Be careful not to conflate AGI with the current generative AI revolution. Even if it may eventually lead to AGI, it is quite a way from that and the social implications of the current and near term AI is what we are talking about. We can only imagine what this will be like post AGI, but we have some idea of what shifts happen when a technology comes along that greatly amplifies human labor.
Do a search for "the 20 hour work week". You will find plenty of articles from the 50s and 60s talking about how technology is going to make it so we don't have to work anymore. Popular Science was particularly keen on this but they certainly weren't the only ones.
All of those technologies of the past can be managed by humans. Once computers can manage themselves AND other technologies and people, I think it'll be a different situation.
If you want to live with no electricity, no running water, and a lack of refrigerated food, you could do so purely on welfare. In that sense, we already have the UBI that Marx predicted.
However, most people want fruits and vegetables instead of getting rickets, goiter, and cholera from an 1800s diet. Many are even willing to work 80+ hours a week to do so.
Most non-banana republics across the world define the Minimum standard of living as having all of the things you listed, meaning welfare/social safety nets provide for that. As they should. We’re not animals.
Correct. Of course, that wasn't the case in 1750 or 1900. It wouldn't have been possible then.
Hence why prior technological changes that increased productivity didn't result in living lives of extended leisure, despite some predictions to that effect. Instead people kept working to raise the overall standard of living to what could be achieved when using the new tools to their fullest extent. Doing more, not doing the same with less effort. As you say, we're not animals. We can strive for better.
I think that is part of the point, though. As our productivity increases, we don’t see an increase in leisure, instead we see an increase in what we consider the minimum standard of living.
So I can keep track of your wonderful comment, I'd like to add that looking up "banana republic", I realised Australia seems to fit that description perfectly! The latest crop they've come up with seems to be housing, but instead of fruit companies we have real estate cabals. With respect to the workers at the bottom of a banana republic, whats missing is the element of real choice. They say yes you can choose to not work harder but then you die early or suffer from disease, not much of a choice. Modern slavery is built on this idea of false choice.

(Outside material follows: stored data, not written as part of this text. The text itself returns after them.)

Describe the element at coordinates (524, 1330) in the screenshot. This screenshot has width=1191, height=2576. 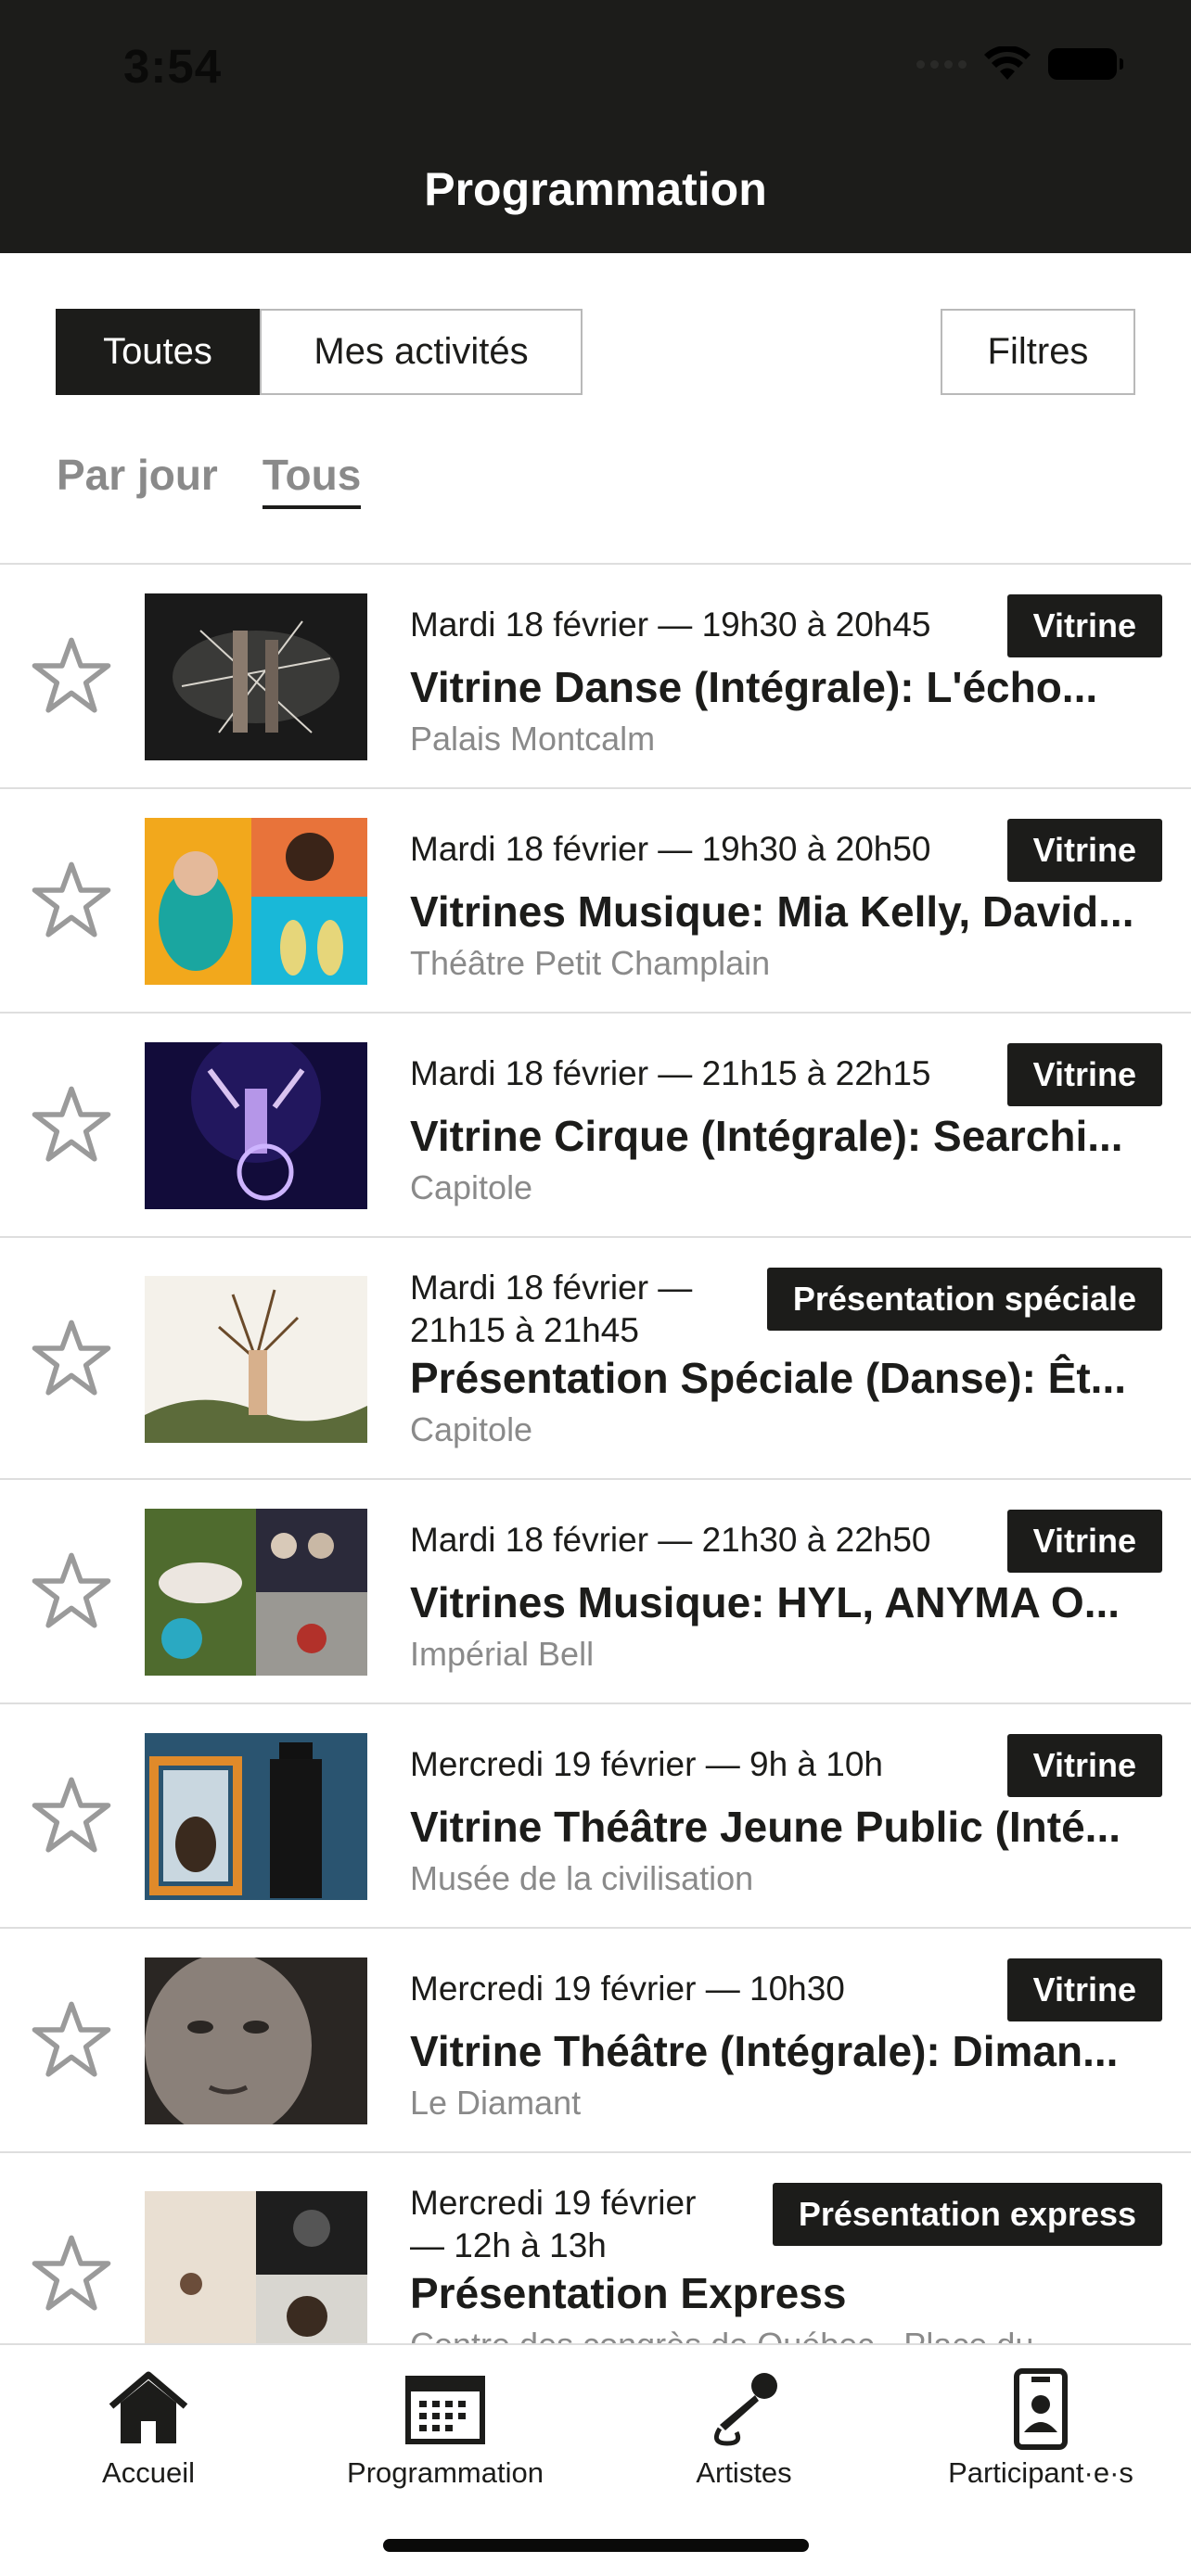
I see `event-time: 21h15 à 21h45` at that location.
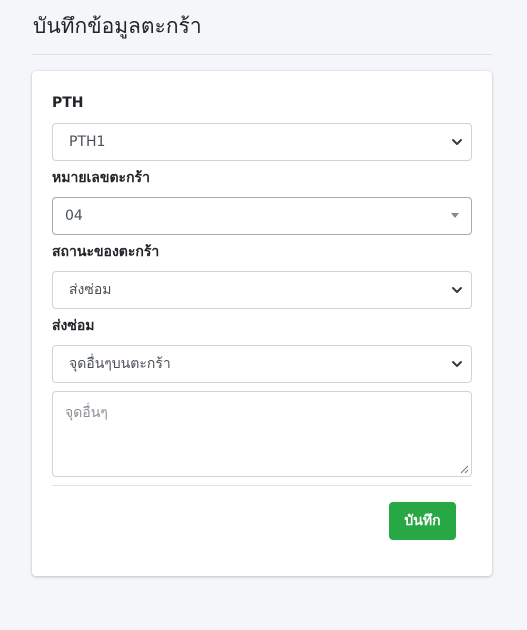  Describe the element at coordinates (262, 54) in the screenshot. I see `title-divider` at that location.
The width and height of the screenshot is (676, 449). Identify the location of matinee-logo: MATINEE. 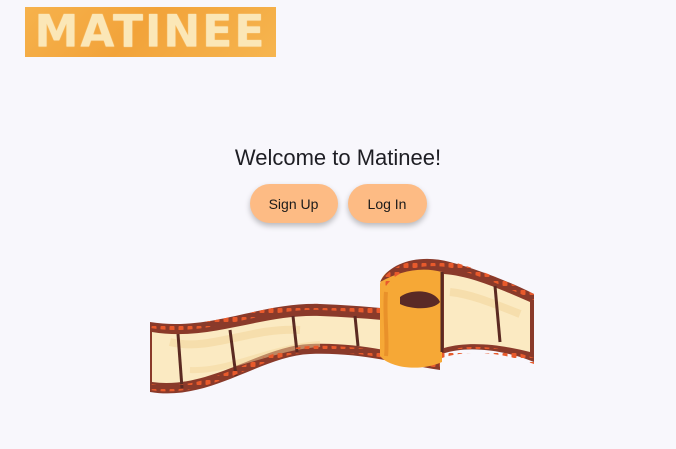
(150, 32).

I appreciate that Finland considers Internet access of a minimum of 1 Mb to be a basic human right. I am not sure if other countries follow, but I wish the USA did.
You’re not entirely wrong about bloat on modern websites, but if you griped about being unable to stream 1080p video to someone even just 15 years ago you would sound absurdly privileged
I’m not really sure the point you’re trying to make behind “as long as you don’t mind dying early and painfully from easily preventable diseases technically you can live in utopia”. Would you mind clarifying your position here?